Segment Start: RECORDS TO USE

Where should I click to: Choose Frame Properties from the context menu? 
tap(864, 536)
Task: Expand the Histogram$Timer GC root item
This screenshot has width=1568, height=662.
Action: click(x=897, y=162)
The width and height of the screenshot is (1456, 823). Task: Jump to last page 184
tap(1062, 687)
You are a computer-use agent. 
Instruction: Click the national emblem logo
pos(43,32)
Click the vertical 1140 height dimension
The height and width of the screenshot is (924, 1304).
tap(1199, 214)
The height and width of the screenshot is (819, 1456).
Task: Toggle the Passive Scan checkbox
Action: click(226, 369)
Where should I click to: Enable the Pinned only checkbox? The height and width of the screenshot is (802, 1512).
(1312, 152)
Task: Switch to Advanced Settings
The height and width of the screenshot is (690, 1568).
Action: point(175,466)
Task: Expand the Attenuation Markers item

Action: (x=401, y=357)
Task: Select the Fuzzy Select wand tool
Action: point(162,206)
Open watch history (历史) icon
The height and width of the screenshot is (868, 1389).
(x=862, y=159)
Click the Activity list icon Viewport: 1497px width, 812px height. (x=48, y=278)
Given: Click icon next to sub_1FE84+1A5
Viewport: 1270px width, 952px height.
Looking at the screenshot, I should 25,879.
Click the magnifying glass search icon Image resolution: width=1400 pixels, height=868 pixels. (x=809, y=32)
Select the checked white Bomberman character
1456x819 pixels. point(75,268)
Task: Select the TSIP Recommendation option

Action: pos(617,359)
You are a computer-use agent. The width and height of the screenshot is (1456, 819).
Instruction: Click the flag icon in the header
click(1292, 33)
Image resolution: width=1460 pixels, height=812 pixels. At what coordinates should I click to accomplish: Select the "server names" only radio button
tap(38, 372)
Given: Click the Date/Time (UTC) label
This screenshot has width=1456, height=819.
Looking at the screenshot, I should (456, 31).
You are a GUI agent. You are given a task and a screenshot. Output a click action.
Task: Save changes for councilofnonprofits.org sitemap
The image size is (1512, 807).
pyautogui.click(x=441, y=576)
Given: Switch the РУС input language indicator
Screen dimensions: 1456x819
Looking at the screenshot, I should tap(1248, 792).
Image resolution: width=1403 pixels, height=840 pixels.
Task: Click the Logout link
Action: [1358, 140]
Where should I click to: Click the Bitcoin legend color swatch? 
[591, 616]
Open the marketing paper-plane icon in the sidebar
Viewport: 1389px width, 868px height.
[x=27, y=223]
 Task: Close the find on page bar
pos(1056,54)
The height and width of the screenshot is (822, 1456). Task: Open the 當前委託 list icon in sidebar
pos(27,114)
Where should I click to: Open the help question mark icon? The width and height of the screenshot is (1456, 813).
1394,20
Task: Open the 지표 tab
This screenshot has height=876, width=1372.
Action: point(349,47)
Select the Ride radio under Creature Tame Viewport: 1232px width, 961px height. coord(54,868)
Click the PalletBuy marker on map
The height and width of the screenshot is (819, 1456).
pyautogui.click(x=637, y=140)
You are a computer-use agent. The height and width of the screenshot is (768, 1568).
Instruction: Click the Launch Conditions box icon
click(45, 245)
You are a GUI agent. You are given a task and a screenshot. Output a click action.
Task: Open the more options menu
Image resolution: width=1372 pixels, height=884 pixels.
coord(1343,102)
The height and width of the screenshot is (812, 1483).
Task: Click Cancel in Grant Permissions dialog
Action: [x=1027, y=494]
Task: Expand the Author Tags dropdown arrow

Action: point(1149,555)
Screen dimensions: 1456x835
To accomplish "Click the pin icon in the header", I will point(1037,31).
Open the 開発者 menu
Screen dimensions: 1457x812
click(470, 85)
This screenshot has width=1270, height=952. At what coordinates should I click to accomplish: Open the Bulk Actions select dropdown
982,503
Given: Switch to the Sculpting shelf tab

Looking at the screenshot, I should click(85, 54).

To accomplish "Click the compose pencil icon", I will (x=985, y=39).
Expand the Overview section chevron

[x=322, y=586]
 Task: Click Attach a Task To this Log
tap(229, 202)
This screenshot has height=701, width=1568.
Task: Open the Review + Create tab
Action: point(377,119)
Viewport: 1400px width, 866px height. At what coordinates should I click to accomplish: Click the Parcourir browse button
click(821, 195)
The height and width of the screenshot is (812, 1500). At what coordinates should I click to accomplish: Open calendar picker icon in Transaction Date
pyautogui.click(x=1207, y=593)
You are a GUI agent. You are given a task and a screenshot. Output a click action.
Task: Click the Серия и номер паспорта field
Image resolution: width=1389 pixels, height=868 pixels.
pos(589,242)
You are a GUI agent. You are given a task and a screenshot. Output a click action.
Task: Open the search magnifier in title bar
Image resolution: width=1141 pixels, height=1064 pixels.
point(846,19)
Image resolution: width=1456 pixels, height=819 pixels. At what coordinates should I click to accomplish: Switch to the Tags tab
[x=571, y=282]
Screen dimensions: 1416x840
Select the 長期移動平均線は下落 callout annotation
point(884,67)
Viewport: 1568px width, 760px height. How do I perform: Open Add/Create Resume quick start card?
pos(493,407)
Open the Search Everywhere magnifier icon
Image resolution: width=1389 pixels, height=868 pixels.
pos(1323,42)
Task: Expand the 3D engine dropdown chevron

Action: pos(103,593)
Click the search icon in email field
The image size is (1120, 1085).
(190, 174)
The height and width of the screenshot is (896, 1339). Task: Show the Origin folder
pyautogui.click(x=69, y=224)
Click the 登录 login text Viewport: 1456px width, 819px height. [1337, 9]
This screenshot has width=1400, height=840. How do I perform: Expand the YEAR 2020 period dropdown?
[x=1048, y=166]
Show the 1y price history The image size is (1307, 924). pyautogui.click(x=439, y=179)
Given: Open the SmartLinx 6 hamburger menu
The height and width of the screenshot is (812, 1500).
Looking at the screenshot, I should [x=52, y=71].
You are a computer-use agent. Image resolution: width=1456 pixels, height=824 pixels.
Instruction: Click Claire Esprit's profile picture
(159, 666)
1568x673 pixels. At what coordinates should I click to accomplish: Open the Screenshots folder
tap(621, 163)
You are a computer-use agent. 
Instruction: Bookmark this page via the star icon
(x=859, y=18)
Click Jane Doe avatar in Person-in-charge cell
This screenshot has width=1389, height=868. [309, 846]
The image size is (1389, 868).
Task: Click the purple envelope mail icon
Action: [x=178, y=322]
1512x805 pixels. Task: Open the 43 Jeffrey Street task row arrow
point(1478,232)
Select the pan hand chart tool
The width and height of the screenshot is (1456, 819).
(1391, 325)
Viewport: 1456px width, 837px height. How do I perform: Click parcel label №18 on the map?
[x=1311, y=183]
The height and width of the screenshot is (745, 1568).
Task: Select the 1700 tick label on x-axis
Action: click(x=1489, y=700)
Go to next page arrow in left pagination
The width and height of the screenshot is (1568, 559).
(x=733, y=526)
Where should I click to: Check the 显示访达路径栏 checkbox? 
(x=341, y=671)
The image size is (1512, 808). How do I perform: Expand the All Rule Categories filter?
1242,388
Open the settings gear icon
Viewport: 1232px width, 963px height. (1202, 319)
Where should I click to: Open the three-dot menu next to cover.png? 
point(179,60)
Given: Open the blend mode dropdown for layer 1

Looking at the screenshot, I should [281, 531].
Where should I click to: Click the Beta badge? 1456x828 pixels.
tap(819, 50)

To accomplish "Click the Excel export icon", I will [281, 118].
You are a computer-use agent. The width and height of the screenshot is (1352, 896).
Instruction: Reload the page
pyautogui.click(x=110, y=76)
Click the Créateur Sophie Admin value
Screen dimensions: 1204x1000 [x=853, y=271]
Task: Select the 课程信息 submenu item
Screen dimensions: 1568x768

Segment End: RECORDS TO USE

• WHAT THE TASK REQUIRES:
Which lines in the material contain the word "computer"? Pull each of them out.

• THE COMPLETED TASK:
You are a computer-use agent. 
You are a computer-use agent. The width and height of the screenshot is (1456, 819).
You are a computer-use agent. The height and width of the screenshot is (768, 1568).
You are a computer-use agent. Image resolution: width=1456 pixels, height=824 pixels.
You are a computer-use agent. 
You are a computer-use agent. The width and height of the screenshot is (1352, 896).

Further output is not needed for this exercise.